Leiden University, Leyden, South Holland, Netherlands
American Journal of Kidney Diseases (Impact Factor: 5.9). 03/2006; 47(3):396-405. DOI: 10.1053/j.ajkd.2005.11.027
Source: PubMed


The incidence of end-stage renal disease is especially high in men, and some studies indicated that smoking is a risk factor for men only. We investigated associations between obesity, smoking, and physical inactivity and chronic kidney disease (CKD) in the general population and whether risk for CKD was restricted to men.
This was a cross-sectional health survey of the entire adult population of Nord-Trondelag County, Norway, 1995 to 1997, with a 70.6% participation rate. Glomerular filtration rate (GFR) was estimated in all subjects 20 years and older from calibrated serum creatinine levels by using the simplified Modification of Diet in Renal Disease Study formula, and CKD cases are defined as those with a GFR less than 45 mL/min/1.73 m2 (< 0.75 mL/s).

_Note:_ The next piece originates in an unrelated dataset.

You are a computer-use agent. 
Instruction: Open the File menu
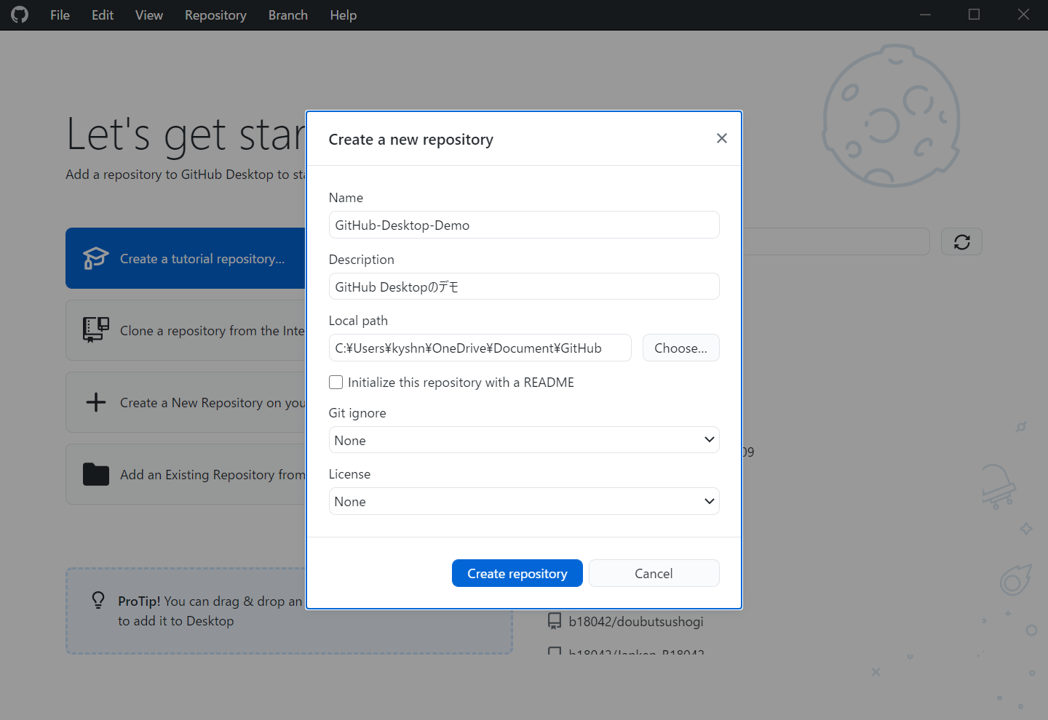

A total of 30,485 men and 34,708 women were included, and prevalences of GFR less than 45 mL/min/1.73 m2 (< 0.75 mL/s) were 0.8% and 1.1%, respectively. Age- and sex-adjusted logistic regression analyses showed dose-response relations for body mass index, smoking history, and physical activity. Relative risks were 1.77 (95% confidence interval [CI], 1.47 to 2.14) for obesity (body mass index > or = 30 kg/m2), 1.52 (95% CI, 1.13 to 2.06) for smoking (> 25 pack-years), and 2.14 (95% CI, 1.39 to 3.30) for physical inactivity (no or some physical activity in leisure time). For subjects with all these risk factors, relative risk was 5.10 (95% CI, 2.36 to 11.01). These results remained significant after adjusting for other known risk factors. No biological interactions between sex and obesity, smoking, or physical activity were found.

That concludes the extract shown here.